Proceso Nº 17379 CASACION N° 17.379 C/ MARLENY FRANCO SABOGAL PÁGINA 5 CASACION N° 17.379 C/ MARLENY FRANCO SABOGAL Proceso Nº 17379 CORTE SUPREMA DE JUSTICIA SALA DE CASACION PENAL Magistrado Ponente: NILSON PINILLA PINILLA Aprobado Acta N° 73 Bogotá, D. C., mayo veintidós (22) de dos mil uno (2001). ASUNTO Se resuelve lo concerniente a la casación excepcional interpuesta por el defensor, contra la sentencia de segunda instancia proferida por el Juzgado Cuarto Penal del Circuito de Armenia, que confirmó la condena impuesta a MARLENY FRANCO SABOGAL, por hurto agravado.
ANTECEDENTES PROCESALES Cumplidos los trámites del procedimiento ordinario, el 17 de agosto de 1999 el Juez Cuarto Penal Municipal de Armenia, entre otras determinaciones, condenó a 24 meses de prisión a MARLENY FRANCO SABOGAL y OVIDIO GONZALEZ SANCHEZ, como coautores del delito de hurto agravado en concurso homogéneo, y a 10 meses de prisión a LUZ ADRIANA RAMIREZ AGUDELO como cómplice (fs. 528 Ss., cd. 2).

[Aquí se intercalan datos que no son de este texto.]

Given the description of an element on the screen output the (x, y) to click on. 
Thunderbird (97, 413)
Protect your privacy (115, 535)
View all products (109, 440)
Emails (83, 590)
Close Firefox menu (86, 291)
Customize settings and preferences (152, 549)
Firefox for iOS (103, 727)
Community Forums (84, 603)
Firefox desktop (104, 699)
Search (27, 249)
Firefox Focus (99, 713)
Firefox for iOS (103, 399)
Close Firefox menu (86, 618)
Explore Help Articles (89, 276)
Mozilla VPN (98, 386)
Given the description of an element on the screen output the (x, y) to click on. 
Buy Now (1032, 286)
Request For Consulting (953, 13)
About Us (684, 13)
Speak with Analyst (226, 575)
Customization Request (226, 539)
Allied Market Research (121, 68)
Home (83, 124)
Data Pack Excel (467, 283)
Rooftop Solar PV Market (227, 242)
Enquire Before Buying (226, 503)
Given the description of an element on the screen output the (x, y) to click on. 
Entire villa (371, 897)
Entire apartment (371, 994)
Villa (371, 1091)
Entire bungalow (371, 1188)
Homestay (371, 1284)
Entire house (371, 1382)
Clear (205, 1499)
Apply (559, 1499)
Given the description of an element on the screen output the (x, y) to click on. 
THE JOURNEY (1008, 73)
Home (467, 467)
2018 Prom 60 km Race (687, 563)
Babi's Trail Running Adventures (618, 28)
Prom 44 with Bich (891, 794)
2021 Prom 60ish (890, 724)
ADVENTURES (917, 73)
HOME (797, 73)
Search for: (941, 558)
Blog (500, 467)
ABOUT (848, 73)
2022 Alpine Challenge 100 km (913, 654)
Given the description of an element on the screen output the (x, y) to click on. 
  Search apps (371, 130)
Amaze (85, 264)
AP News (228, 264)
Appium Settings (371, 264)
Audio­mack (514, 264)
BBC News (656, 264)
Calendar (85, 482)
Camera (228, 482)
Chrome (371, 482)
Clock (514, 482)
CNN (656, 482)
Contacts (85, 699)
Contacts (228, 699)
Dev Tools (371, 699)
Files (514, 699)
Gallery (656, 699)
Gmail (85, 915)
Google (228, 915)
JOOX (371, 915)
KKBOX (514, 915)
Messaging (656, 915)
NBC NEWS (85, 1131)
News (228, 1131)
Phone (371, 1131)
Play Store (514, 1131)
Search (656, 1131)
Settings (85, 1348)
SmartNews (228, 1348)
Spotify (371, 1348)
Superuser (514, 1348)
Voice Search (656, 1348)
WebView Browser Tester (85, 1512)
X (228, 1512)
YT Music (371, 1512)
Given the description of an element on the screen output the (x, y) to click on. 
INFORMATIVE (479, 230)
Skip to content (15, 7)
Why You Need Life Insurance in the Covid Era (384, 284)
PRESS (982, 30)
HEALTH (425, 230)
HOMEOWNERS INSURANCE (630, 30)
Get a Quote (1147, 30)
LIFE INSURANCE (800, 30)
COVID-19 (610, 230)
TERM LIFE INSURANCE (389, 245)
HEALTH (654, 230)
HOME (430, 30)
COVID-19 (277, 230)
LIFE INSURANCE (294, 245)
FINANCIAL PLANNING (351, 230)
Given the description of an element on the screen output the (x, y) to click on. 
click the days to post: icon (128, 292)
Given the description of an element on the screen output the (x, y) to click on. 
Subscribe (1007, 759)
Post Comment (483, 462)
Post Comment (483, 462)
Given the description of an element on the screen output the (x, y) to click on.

Apelado ese fallo por los defensores de OVIDIO GONZALEZ SANCHEZ, LUZ ADRIANA RAMIREZ AGUDELO y por la procesada MARLENY FRANCO SABOGAL, el 30 de marzo de 2000 fue confirmado por el Juzgado Cuarto Penal del Circuito de esa ciudad (fs. 14 y Ss. cd. 3), que al final expresó: “Como el presente fallo queda en firme con su suscripción por no admitir ningún recurso, se entera a los sujetos procesales que dentro de los treinta (30) días hábiles siguientes pueden presentar demanda de casación si lo consideran pertinente, en los términos de la ley 553 del 13 de enero del año dos mil.” El nuevo defensor de MARLENY FRANCO SABOGAL interpuso casación excepcional, el 11 de mayo de 2000, efectuando una serie de comentarios y citas sobre la autoría y la complicidad y considerando que es importante que la Corte “contribuya de una forma significativa con un fallo que sea ejemplo del respeto al principio de que la prueba es la esencia del Derecho Penal; que ésta es la que sirve para hacer la adecuación típica correspondiente de un hecho punible y en el caso que hoy invoco no para hablar de coautoría, sino de complicidad, en especial cuando esa misma prueba, genera dudas en favor del procesado”.
También reprocha, sin sustentación, un desconocimiento no solo “desde el punto de vista de la normatividad, sino también el artículo 29 de nuestra Constitución”. Subsanados por el Juzgado 4° Penal del Circuito de Armenia algunos defectos del trámite, el expediente fue de nuevo remitido a la Corte para que se pronuncie sobre la casación interpuesta.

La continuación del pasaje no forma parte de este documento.